WHAT YOU WILL DO> The line containing "Instruction: Select Search" marks where to begin; quote it and every line after it through the end of the data, exactly as written.

EXERCISE MATERIALS: Begin

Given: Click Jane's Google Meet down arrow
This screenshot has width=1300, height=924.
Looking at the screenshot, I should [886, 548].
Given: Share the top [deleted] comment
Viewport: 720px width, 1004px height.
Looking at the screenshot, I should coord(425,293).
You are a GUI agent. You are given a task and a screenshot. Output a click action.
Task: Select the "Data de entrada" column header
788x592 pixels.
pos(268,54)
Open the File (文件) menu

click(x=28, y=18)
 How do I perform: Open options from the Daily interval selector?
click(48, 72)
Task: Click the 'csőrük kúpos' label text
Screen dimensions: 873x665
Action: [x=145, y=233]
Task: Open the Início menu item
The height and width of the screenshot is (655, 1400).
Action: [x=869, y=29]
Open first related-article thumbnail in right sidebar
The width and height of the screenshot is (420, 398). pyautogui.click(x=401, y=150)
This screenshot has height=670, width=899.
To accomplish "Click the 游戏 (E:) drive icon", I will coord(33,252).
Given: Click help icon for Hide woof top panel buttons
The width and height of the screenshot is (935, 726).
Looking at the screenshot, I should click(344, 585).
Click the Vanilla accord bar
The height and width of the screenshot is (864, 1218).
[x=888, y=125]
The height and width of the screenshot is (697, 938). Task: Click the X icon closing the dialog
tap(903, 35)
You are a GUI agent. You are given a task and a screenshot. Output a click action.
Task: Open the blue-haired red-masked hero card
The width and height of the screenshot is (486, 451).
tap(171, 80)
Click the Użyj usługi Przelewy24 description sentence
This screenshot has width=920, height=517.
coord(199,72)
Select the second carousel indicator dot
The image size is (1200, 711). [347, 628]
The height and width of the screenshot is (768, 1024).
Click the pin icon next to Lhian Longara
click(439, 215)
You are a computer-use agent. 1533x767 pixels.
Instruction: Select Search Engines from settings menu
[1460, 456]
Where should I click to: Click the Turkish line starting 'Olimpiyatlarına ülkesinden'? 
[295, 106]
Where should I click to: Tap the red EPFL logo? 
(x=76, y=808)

EXERCISE MATERIALS: End

EXERCISE ANSWER>
Instruction: Select Search Engines from settings menu
[1460, 456]
Where should I click to: Click the Turkish line starting 'Olimpiyatlarına ülkesinden'? 
[295, 106]
Where should I click to: Tap the red EPFL logo? 
(x=76, y=808)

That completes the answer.